OMB Circular A-123 ("Management's Responsibility for Enterprise Risk Management and Internal Control") is the cornerstone of federal financial accountability and governance — the OMB directive that requires every executive branch agency to build and maintain systems of internal control and enterprise risk management, and to hold agency leadership personally accountable for their effectiveness. The circular implements the Federal Managers' Financial Integrity Act (FMFIA, 31 U.S.C. § 3512), which requires agency heads to annually assess and report on whether their internal controls are adequate. A-123 translates that statutory obligation into a detailed framework: what controls must exist, how they must be assessed, and what the agency head must say publicly about their adequacy.

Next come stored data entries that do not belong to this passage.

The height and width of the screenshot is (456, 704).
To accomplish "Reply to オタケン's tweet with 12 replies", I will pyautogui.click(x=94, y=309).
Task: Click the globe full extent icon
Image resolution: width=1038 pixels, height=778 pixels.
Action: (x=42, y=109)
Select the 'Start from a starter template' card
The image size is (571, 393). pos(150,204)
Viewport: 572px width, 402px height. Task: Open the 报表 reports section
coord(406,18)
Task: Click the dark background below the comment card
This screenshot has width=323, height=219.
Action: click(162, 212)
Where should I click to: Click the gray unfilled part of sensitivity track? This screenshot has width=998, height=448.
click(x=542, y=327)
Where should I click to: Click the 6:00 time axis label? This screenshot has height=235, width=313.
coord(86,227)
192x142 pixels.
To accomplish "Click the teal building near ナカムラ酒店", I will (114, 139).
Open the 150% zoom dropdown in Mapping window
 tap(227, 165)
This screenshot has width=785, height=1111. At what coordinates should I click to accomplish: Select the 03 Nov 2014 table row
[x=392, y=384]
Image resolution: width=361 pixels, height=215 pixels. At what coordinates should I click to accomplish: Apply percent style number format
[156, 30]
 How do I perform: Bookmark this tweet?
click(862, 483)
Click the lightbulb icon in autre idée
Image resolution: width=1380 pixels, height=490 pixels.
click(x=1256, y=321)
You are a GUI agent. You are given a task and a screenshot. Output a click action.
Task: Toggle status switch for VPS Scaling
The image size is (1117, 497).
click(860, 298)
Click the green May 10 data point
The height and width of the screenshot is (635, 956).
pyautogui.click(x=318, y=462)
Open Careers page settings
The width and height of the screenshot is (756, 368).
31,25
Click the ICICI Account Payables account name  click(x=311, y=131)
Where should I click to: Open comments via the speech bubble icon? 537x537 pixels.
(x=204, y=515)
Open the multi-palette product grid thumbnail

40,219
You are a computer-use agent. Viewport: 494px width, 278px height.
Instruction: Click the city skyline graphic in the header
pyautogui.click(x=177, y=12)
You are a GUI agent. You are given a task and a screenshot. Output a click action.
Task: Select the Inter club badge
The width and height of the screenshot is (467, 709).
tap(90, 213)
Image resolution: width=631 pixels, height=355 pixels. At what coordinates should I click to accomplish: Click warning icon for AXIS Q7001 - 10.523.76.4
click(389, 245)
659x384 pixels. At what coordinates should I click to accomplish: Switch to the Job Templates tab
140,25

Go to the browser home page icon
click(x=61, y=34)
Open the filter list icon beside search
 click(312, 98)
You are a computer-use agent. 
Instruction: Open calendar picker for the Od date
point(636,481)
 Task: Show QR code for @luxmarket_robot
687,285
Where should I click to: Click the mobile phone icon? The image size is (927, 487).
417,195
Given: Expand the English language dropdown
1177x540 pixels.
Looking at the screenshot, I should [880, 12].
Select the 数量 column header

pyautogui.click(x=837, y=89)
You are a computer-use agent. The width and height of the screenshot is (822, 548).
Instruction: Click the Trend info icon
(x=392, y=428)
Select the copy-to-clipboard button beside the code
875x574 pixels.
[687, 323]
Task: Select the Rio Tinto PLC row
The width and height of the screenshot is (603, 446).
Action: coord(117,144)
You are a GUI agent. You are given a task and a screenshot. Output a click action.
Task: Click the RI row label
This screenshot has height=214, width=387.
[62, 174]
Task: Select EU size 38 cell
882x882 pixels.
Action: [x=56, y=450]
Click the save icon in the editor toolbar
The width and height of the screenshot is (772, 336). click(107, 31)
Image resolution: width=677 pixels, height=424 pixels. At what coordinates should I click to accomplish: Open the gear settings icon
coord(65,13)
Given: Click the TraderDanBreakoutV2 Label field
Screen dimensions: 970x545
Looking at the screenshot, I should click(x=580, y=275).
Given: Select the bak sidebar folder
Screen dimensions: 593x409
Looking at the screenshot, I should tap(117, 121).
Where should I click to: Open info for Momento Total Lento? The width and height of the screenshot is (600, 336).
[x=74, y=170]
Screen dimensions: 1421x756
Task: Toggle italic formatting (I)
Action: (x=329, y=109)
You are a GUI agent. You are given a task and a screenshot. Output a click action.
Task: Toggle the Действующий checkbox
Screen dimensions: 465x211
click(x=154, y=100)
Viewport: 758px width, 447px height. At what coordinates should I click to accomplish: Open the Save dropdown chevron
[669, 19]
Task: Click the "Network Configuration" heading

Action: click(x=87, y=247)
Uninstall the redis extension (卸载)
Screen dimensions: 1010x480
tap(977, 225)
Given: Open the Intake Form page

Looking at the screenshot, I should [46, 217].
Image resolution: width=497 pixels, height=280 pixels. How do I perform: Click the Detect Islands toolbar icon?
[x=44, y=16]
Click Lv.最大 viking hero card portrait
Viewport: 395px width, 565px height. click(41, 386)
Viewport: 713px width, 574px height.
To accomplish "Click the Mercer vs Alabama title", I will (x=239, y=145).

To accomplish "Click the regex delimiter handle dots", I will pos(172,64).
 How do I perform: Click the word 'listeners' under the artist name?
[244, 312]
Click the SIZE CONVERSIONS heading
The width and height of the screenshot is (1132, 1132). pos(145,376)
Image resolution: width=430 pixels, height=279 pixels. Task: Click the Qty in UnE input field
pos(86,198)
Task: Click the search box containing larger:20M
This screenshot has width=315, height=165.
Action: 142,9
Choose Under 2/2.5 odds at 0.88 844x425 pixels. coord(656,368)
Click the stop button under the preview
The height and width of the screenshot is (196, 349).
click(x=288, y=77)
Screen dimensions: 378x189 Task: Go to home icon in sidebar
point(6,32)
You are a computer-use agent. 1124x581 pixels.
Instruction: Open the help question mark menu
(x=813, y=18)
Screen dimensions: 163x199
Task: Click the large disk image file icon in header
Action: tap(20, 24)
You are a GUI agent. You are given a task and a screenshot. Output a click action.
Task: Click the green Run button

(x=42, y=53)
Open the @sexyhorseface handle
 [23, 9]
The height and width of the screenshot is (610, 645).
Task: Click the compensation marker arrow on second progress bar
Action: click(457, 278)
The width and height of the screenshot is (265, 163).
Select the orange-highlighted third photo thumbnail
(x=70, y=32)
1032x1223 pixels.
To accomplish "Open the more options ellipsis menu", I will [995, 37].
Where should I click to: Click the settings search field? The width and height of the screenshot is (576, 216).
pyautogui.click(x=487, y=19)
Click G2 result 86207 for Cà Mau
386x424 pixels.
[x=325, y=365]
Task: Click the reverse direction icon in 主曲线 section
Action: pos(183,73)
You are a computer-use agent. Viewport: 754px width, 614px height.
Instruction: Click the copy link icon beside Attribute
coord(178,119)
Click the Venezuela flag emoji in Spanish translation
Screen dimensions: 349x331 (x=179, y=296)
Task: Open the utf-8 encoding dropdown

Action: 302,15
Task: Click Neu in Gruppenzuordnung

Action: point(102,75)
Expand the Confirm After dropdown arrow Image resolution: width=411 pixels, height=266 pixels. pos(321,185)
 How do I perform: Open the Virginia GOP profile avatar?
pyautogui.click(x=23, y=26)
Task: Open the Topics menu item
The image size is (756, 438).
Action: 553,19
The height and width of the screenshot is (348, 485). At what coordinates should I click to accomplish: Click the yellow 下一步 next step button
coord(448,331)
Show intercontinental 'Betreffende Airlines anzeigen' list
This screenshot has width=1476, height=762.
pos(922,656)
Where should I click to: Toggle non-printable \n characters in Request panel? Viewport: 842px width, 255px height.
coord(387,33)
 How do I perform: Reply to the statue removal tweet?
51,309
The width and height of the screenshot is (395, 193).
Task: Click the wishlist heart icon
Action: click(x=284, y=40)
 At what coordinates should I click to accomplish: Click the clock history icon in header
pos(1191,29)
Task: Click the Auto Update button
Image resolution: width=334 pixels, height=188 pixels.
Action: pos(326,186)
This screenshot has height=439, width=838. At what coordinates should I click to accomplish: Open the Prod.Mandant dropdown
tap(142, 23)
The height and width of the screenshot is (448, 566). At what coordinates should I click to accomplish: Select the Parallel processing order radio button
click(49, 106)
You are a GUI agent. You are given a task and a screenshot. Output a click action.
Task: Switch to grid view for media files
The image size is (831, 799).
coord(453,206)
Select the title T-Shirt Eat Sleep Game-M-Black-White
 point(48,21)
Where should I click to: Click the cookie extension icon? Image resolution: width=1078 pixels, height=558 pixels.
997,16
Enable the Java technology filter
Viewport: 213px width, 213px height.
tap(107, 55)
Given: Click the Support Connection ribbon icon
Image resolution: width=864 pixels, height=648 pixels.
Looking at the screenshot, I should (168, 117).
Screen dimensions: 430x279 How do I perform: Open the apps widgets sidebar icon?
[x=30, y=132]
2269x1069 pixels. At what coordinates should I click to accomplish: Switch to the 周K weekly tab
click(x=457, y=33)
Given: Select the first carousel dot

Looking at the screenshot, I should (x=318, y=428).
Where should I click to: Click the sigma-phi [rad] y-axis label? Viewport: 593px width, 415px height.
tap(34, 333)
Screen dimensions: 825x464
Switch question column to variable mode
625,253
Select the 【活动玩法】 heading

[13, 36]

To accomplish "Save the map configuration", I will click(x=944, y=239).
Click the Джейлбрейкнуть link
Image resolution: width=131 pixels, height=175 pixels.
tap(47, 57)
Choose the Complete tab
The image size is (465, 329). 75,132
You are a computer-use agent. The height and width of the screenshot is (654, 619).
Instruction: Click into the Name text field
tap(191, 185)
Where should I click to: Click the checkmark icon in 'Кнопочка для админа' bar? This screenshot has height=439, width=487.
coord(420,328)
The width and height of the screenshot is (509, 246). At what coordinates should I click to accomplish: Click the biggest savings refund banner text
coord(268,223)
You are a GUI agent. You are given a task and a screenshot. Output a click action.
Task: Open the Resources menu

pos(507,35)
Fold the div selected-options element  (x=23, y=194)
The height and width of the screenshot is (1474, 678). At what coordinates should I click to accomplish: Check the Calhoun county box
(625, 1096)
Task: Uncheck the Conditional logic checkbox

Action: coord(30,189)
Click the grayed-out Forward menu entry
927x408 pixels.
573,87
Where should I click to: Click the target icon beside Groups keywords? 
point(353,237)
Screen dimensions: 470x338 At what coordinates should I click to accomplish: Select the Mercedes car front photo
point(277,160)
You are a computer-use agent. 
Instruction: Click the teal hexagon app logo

The circular was substantially revised in 2016 to add Enterprise Risk Management (ERM) — a strategic risk framework that extends well beyond traditional financial controls. Where the prior version focused on protecting financial reporting accuracy and preventing fraud and waste, the 2016 revision requires agencies to identify and manage risks across their entire mission portfolio: strategic risks, operational risks, reputational risks, and financial risks. This shift reflects a recognition that the federal government's greatest vulnerabilities are often not in the accounting system but in program delivery, technology dependencies, workforce capacity, and strategic positioning. A-123 is now the governance framework for how agencies think about risk across everything they do.

Legal Authority

• 31 U.S.C. § 3512 — Federal Managers' Financial Integrity Act (FMFIA); requires agency heads to establish and maintain internal accounting and administrative controls; directs annual assessments and reports on whether controls meet standards prescribed by the Comptroller General; the primary statutory mandate that A-123 implements
• 31 U.S.C. § 3321 — CFO Act agency financial management requirements; requires agencies to produce reliable financial statements and maintain supporting internal controls
• 31 U.S.C. § 3801 — Improper payments requirements; requires agencies to identify, measure, and reduce improper payments; A-123's Appendix C addresses improper payment controls
• OMB Circular A-123 (1981, most recently revised July 2016) — OMB implementing guidance; establishes the ERM/internal control framework, assessment methodologies, documentation requirements, and the agency head's Statement of Assurance requirement

Key Mechanics

A-123 requires executive agencies to maintain four types of internal controls corresponding to the GAO Green Book (Government Accountability Office Standards for Internal Control in the Federal Government): (1) control environment (tone at the top, organizational structure, human capital policies); (2) risk assessment (identifying and analyzing risks to mission achievement); (3) control activities (policies and procedures that prevent or detect errors and fraud); and (4) information and communication (reliable financial and performance reporting). The 2016 revision added Enterprise Risk Management (ERM) — requiring agencies to maintain a risk profile covering strategic, operational, reputational, and financial risks, with quarterly risk reviews by senior leadership. Agency heads must annually submit a Statement of Assurance to OMB and Congress — a legally significant attestation that internal controls are effective (or disclosing material weaknesses if they are not). Material weaknesses in financial controls trigger remediation plans and reporting in the agency's Agency Financial Report (AFR). Appendix A addresses financial reporting controls (similar to Sarbanes-Oxley § 404 for federal agencies); Appendix B addresses improper payment review; Appendix C provides the ERM framework. Inspector General and GAO audits test compliance with A-123 requirements and report identified weaknesses.

Overview

The Two Pillars: Internal Controls and Enterprise Risk Management

Internal Controls

Internal controls are the policies, procedures, and activities that an agency puts in place to achieve its objectives reliably, protect assets, ensure accurate financial reporting, and comply with applicable laws and regulations. A-123 structures internal controls around the COSO Framework (Committee of Sponsoring Organizations of the Treadway Commission), the private-sector internal controls standard that has been adapted for government use:

Five components of internal control:

1. Control Environment: The tone at the top — agency leadership's commitment to integrity, accountability, and competent management. The control environment is the foundation; without it, other controls are easily circumvented.
2. Risk Assessment: Identifying and analyzing the risks that could prevent the agency from achieving its objectives, including fraud risks. Risk assessment is the link between internal controls and ERM.
3. Control Activities: The specific policies and procedures that mitigate identified risks — segregation of duties, access controls, reconciliations, approvals, and physical safeguards.
4. Information and Communication: The information systems and communication practices that support control operation — do the right people have the right information to perform their control responsibilities?
5. Monitoring: Ongoing activities and periodic evaluations that assess whether controls are operating effectively; findings must be communicated and corrective actions tracked.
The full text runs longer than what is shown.